You’ll need to be self-sufficient during your stay at the Domes, bringing your own food. Support local businesses and stock up in the town of Wauchope on your drive-in (and grab some pastries and coffee at Baked Culture while you’re at it). There’s a stovetop, fridge (stocked as per a mini bar), BBQs, lanterns and mozzie coils, and you can even order DIY S’More packs for fireside fun. The interiors of the Domes have a cosy, stylish fit-out, with a modern bathroom (and a proper flushing toilet—none of that drop bush toilet stuff). As there’s no mobile reception, pack a good book or make the most of treasures that lie waiting to be discovered at every turn: a bed chest full of board games, a cupboard crammed with retro DVDs, a stargazing telescope (the skies are ablaze come night time). Many of these activities are ideal for couples, but there’s plenty on offer for solo travellers, such as yoga mats, locally-made face masks and bath bombs for hot tub soaks.
It’s these thoughtful human touches that reinforce the benefit of making a responsible travel choice by booking local and giving your money to a tourism operator in the Greater Port Macquarie Region, such as Tom’s Creek Nature Domes. The owners are still working on the property following the setbacks of COVID-19, and flooding in the region —a new series of Domes designed with families and groups in mind is under construction, along with an open-air, barn-style dining hall and garden stage. Once ready, the venue will be ideal for wedding celebrations, with wedding parties able to book out the property. They’ve already got one couple—who honeymooned at the Domes—ready and waiting. Just need to train up the llamas for ring-bearer duties!
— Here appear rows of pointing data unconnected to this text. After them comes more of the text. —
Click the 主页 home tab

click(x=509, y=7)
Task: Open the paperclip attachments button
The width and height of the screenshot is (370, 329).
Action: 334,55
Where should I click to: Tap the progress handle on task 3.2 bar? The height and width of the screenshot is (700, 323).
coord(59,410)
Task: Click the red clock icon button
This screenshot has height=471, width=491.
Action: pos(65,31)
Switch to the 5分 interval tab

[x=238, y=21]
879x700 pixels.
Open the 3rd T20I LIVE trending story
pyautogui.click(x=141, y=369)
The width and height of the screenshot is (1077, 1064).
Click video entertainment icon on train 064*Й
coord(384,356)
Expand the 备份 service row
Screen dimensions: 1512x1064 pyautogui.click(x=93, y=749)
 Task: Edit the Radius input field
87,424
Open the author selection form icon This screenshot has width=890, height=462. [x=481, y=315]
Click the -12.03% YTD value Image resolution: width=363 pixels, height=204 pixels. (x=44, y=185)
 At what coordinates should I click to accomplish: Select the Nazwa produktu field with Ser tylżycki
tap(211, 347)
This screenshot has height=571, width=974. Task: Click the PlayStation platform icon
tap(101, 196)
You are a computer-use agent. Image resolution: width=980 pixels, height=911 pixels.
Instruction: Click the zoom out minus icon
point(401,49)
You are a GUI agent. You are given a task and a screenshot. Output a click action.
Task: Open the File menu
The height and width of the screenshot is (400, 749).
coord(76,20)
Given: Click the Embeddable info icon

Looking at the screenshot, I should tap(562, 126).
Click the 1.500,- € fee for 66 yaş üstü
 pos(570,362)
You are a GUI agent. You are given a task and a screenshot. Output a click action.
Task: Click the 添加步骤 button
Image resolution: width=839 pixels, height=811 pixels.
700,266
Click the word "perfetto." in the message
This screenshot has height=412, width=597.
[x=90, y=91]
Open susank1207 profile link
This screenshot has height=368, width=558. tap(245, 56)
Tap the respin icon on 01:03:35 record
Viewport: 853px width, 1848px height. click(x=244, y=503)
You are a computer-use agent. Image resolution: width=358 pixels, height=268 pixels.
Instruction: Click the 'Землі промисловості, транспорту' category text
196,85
An abundance of favourite moments come to mind from my two-night stay at Tom’s Creek: sipping champagne and gourmet picnicking at the top of a hill on a giant swing under a tree, with a bird’s eye view of the entire property (the ‘Mountain Top picnic’ is a must-do activity add on during your stay), lying on a deckchair at night wrapped in a blanket gazing up at starry constellations and eating hot melted marshmallows, to revelling in the joys of travellers before me, scrawled on notes in a jar of wishes left by the telescope (you’re encouraged to write your own to add to the jar). But I’ll leave you with a gratitude journal entry I made while staying there. I will preface this by saying that I don’t actually keep a gratitude journal, but Tom’s Creek Nature Domes is just the kind of place that makes you want to start one. And so, waking up on my second morning at Tom’s —lacking any 4G bars to facilitate my bad habit of a morning Instagram scroll—I finally opened up a notebook and made my first journal entry:
‘I am grateful to wake up after a deep sleep and breathe in the biggest breaths of this clean air, purified by nature and scented with eucalyptus and rain. I am grateful for this steaming hot coffee brewed on a fire. I feel accomplished at having made myself. I am grateful for the skittish sheep that made me laugh as I enjoyed a long nature walk at dawn and the animated billy goats and friendly llamas overlooking my shoulder as I write this: agreeable company for any solo traveller. I’m grateful for total peace, absolute stillness.”